Limitations & Future Work

  1. In ablation experiments, CPA can only be partially replaced in the Refine module (full replacement exceeds 24 GB memory); complete ablation results may differ.
  2. Evaluation is limited to SemanticKITTI and KITTI-360; larger-scale datasets (e.g., Waymo, nuScenes) are not covered.
  3. Only static scenes are addressed; dynamic objects are not considered.
  4. The advantage of IoU at fine granularity (0.1 m) is marginal, indicating room for improvement in fine structure recovery.

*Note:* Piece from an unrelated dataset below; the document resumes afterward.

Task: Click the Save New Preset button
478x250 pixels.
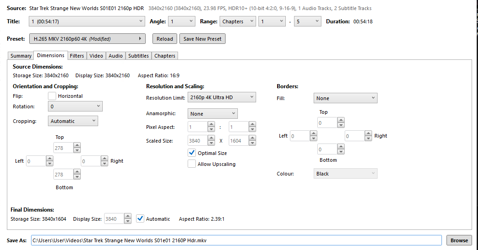Action: 202,39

  • LiDiff (diffusion baseline): locally guided diffusion under the DDPM framework; serves as the primary comparison target.
  • ScoreLiDAR: accelerates diffusion sampling 5× via knowledge distillation, yet remains far slower than LiNeXt.

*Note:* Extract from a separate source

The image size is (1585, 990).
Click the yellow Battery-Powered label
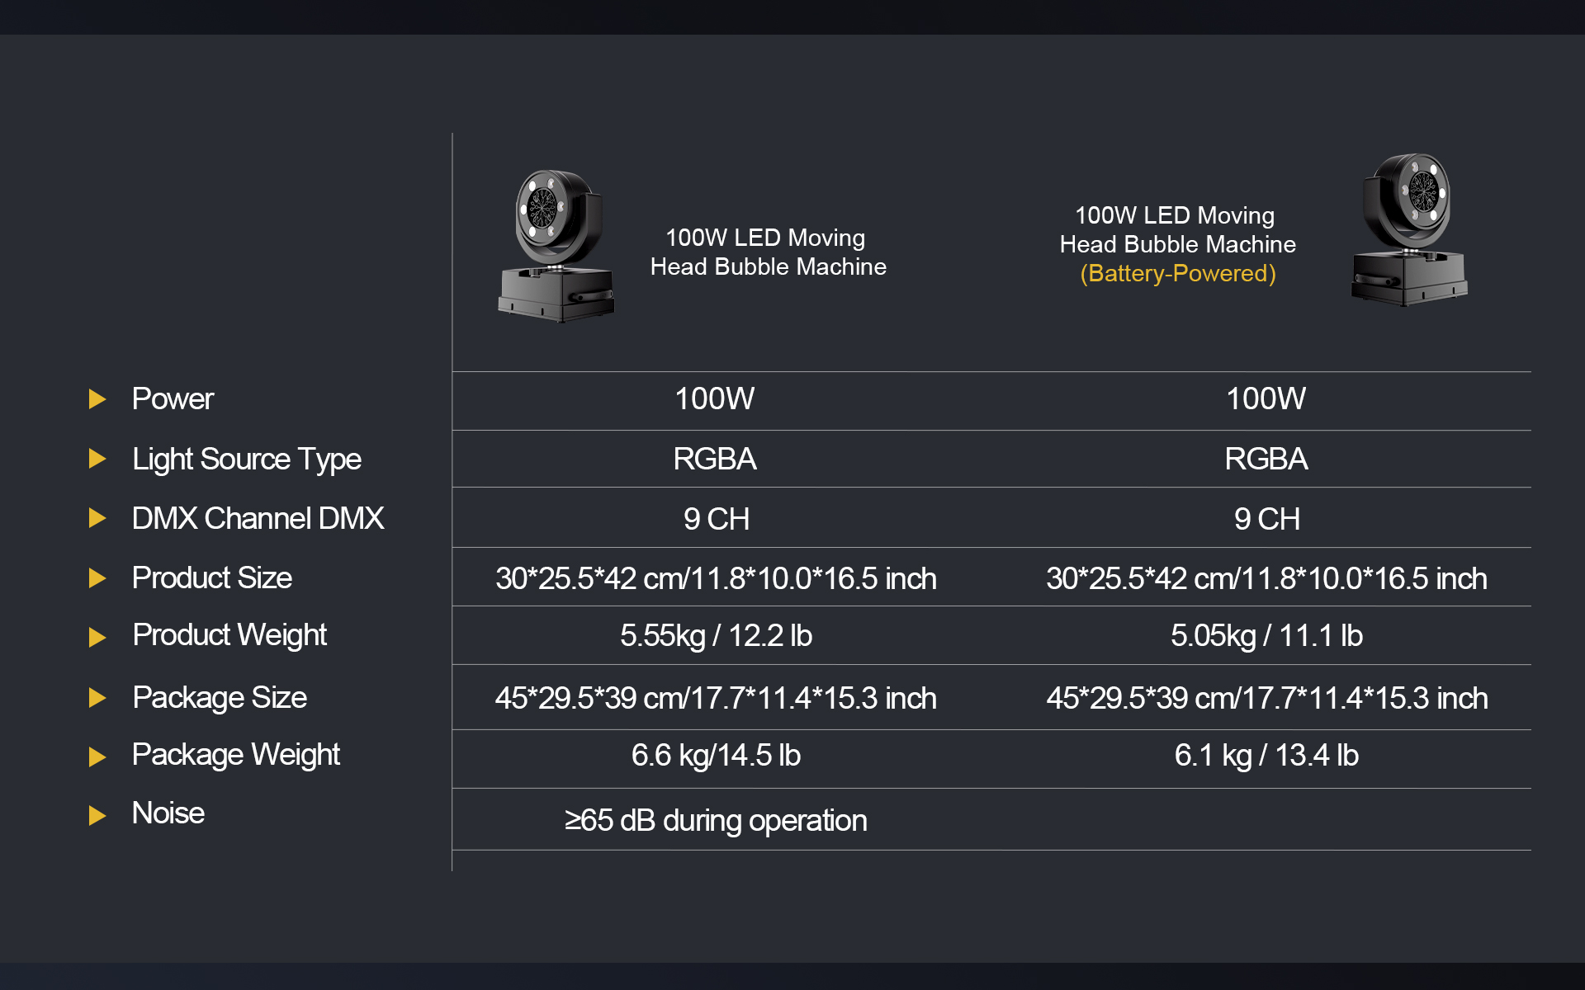tap(1178, 273)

  • SnowflakeNet: deconvolution-based upsampling for point cloud completion, adopted in LiNeXt's Refine module.
  • Insight: "appropriate inductive bias + lightweight design" often outperforms "generic but heavy generative models."

Rating

  • Novelty: ⭐⭐⭐⭐ — The initiative to challenge the diffusion paradigm is commendable; DSR and CPA are novel designs.
  • Experimental Thoroughness: ⭐⭐⭐⭐ — Dual-dataset evaluation, cross-dataset generalization, efficiency comparison, and thorough ablation study.
  • Writing Quality: ⭐⭐⭐⭐ — Motivation is clear, structure is well-organized, and Figure 1 is highly intuitive.
  • Value: ⭐⭐⭐⭐⭐ — The 199.8× speedup is highly significant for practical deployment; the practical value is exceptional.